Stored items from a collection
=== Section Start ===
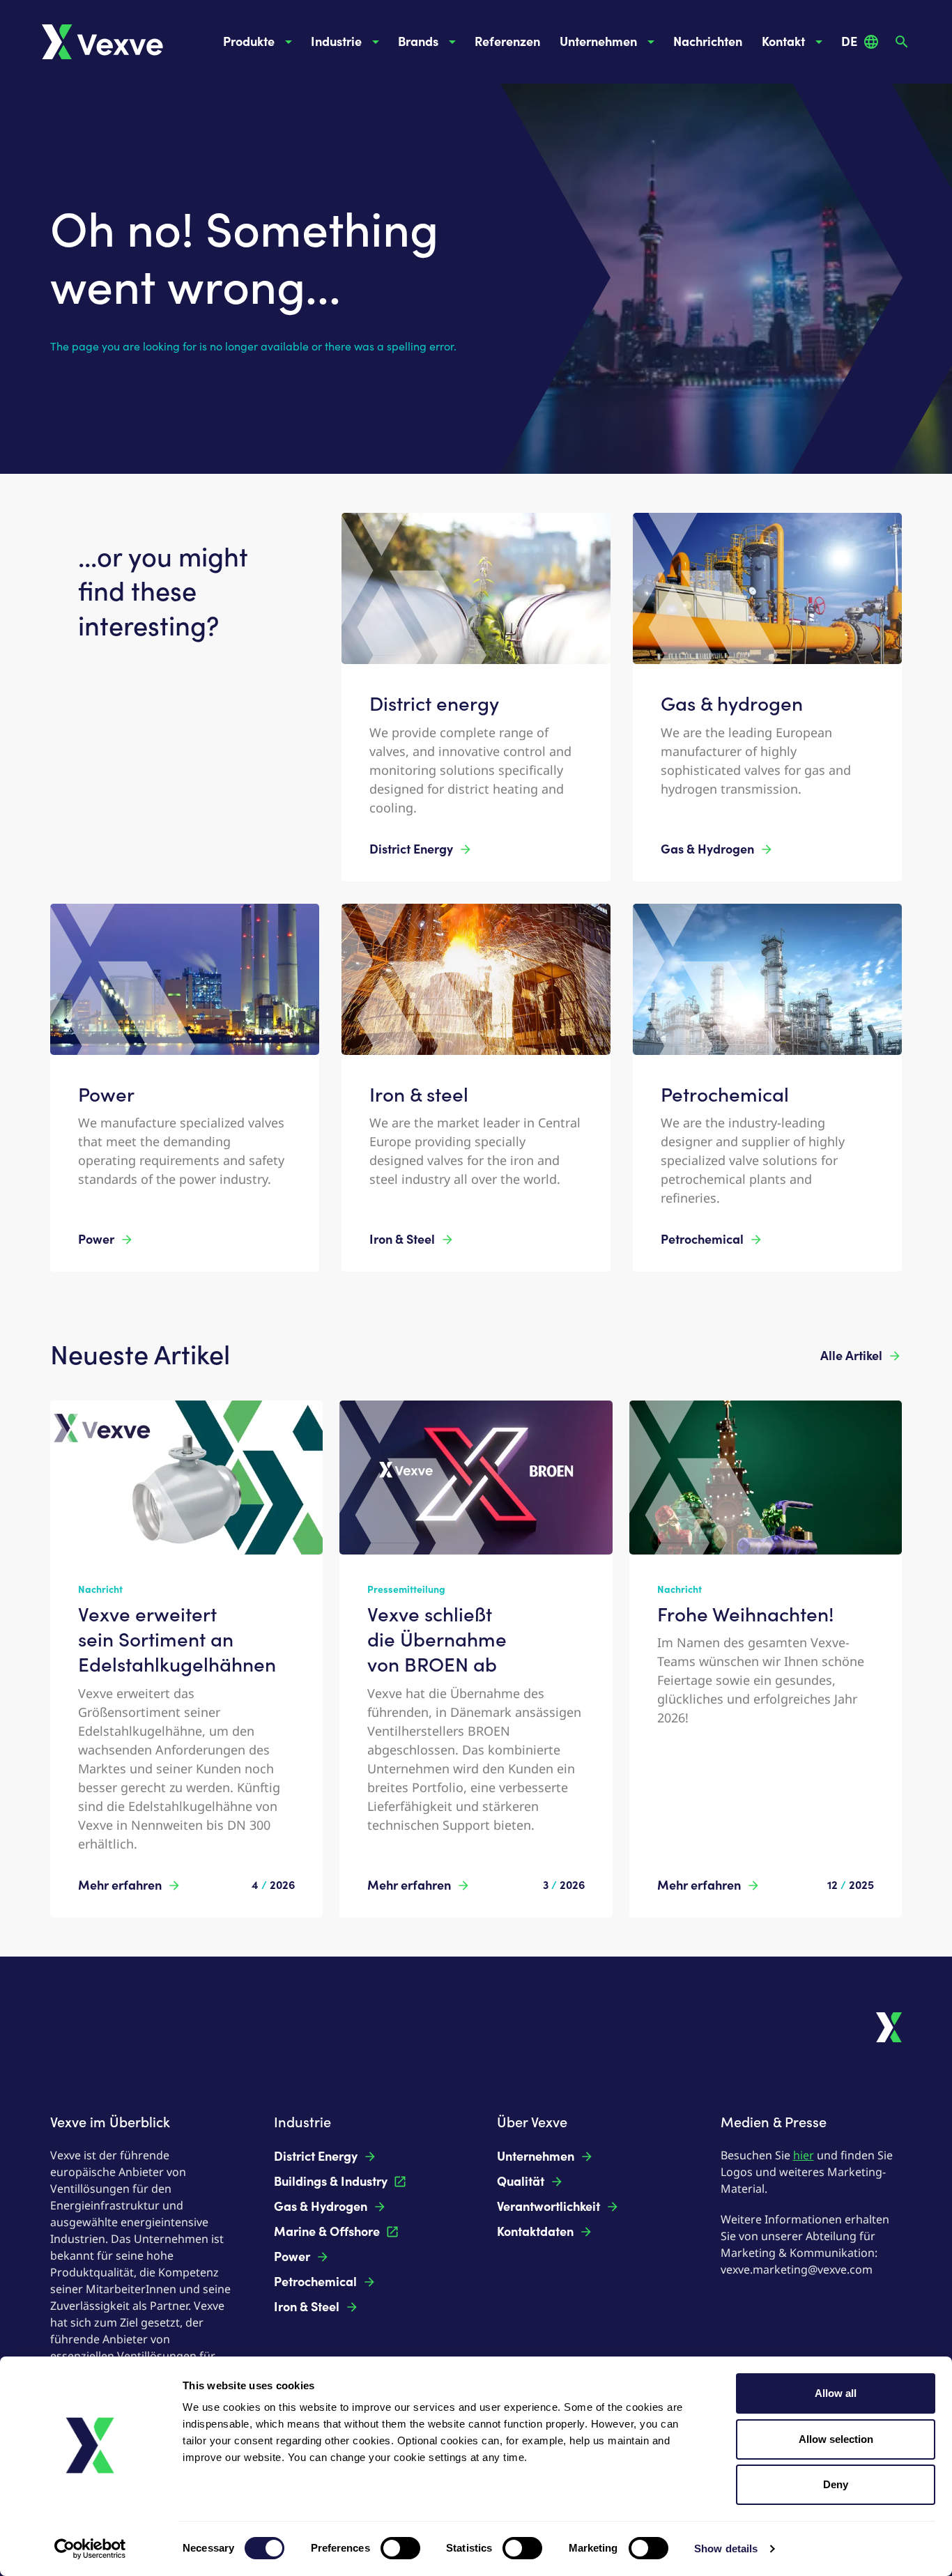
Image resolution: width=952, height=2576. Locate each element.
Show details (726, 2548)
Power (96, 1239)
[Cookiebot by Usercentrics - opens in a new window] (90, 2548)
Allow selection (836, 2439)
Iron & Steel (402, 1239)
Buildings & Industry (330, 2181)
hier (803, 2155)
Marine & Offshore (327, 2231)
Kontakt (783, 41)
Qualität (520, 2181)
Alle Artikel (851, 1356)
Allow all (836, 2393)
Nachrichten (707, 41)
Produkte (249, 41)
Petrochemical (702, 1239)
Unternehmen (598, 41)
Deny (835, 2484)
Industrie (336, 41)
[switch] (400, 2548)
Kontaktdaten (535, 2231)
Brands (418, 41)
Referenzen (507, 41)
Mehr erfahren (120, 1885)
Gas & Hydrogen (707, 849)
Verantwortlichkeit (548, 2206)
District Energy (411, 849)
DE (849, 41)
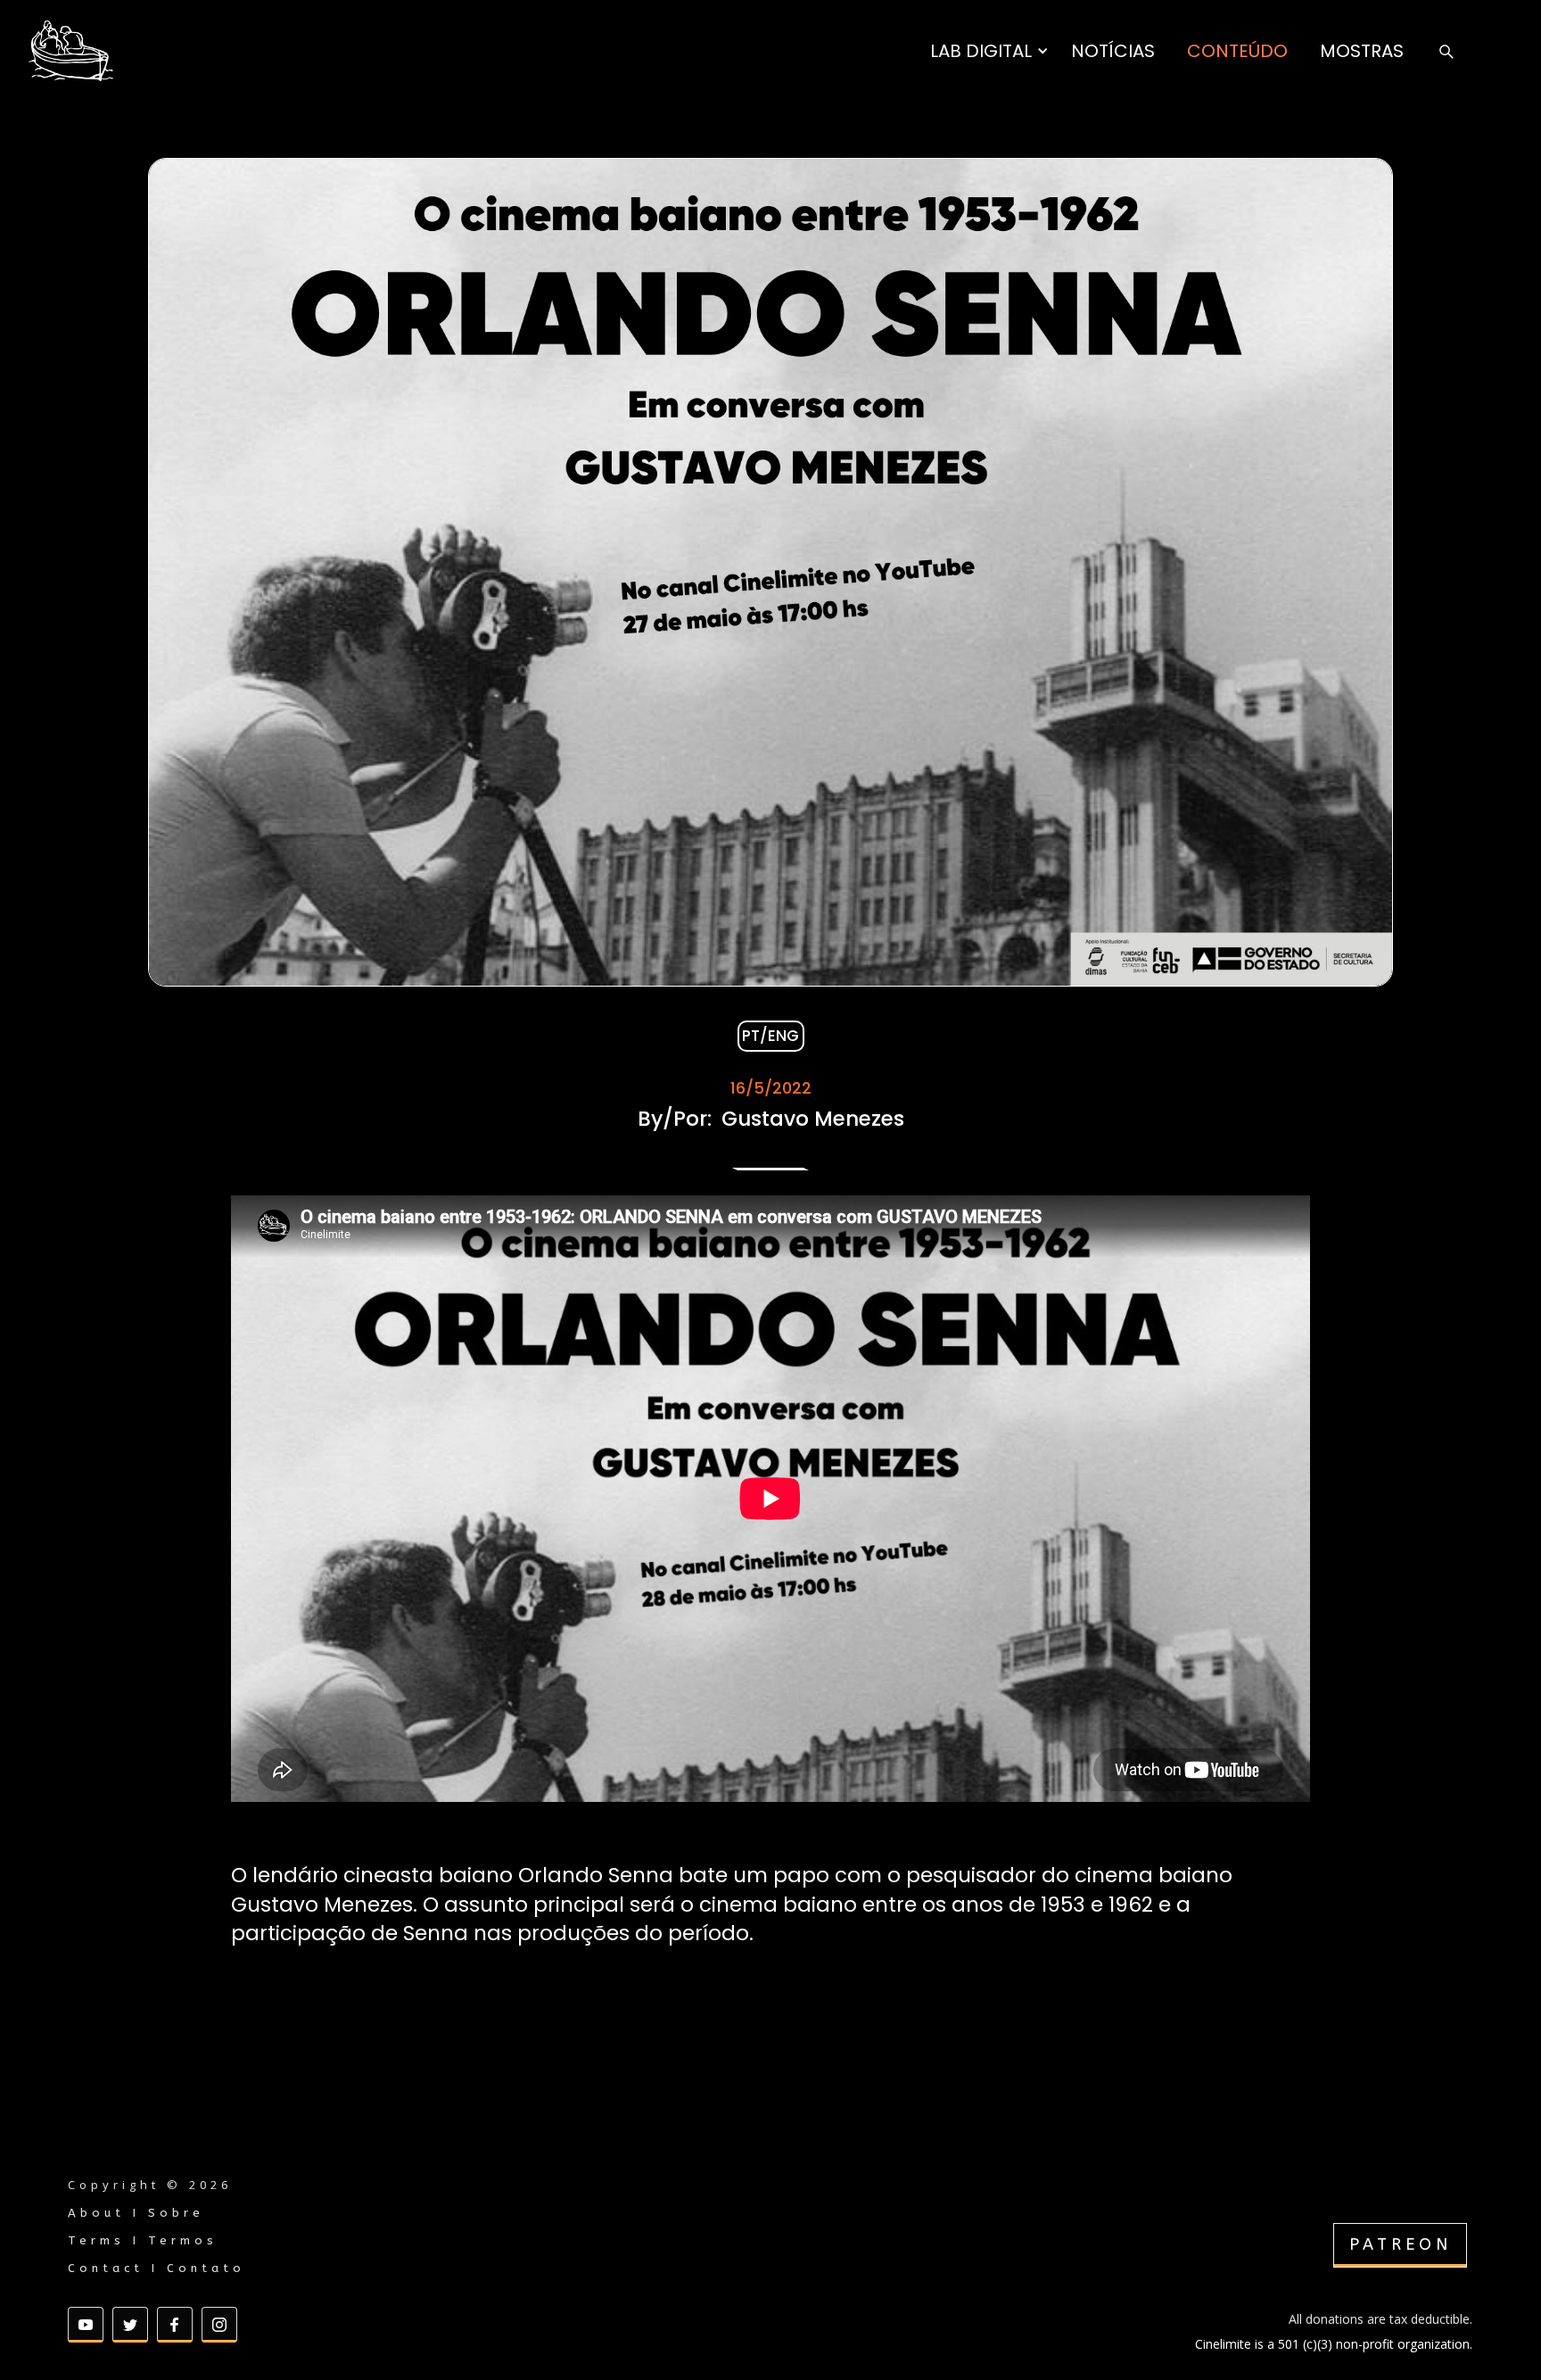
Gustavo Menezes (812, 1119)
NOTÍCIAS (1113, 51)
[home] (71, 50)
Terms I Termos (143, 2240)
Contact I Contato (156, 2268)
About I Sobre (136, 2212)
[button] (989, 51)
=== Section End ===
Assignment
Leaving out any images, restate every record word for word.

Finished task
Image resolution: width=952, height=2576. Locate each element.
Show details (726, 2548)
Power (96, 1239)
[Cookiebot by Usercentrics - opens in a new window] (90, 2548)
Allow selection (836, 2439)
Iron & Steel (402, 1239)
Buildings & Industry (330, 2181)
hier (803, 2155)
Marine & Offshore (327, 2231)
Kontakt (783, 41)
Qualität (520, 2181)
Alle Artikel (851, 1356)
Allow all (836, 2393)
Nachrichten (707, 41)
Produkte (249, 41)
Petrochemical (702, 1239)
Unternehmen (598, 41)
Deny (835, 2484)
Industrie (336, 41)
[switch] (400, 2548)
Kontaktdaten (535, 2231)
Brands (418, 41)
Referenzen (507, 41)
Mehr erfahren (120, 1885)
Gas & Hydrogen (707, 849)
Verantwortlichkeit (548, 2206)
District Energy (411, 849)
DE (849, 41)
Gustavo Menezes (812, 1119)
NOTÍCIAS (1113, 51)
[home] (71, 50)
Terms I Termos (143, 2240)
Contact I Contato (156, 2268)
About I Sobre (136, 2212)
[button] (989, 51)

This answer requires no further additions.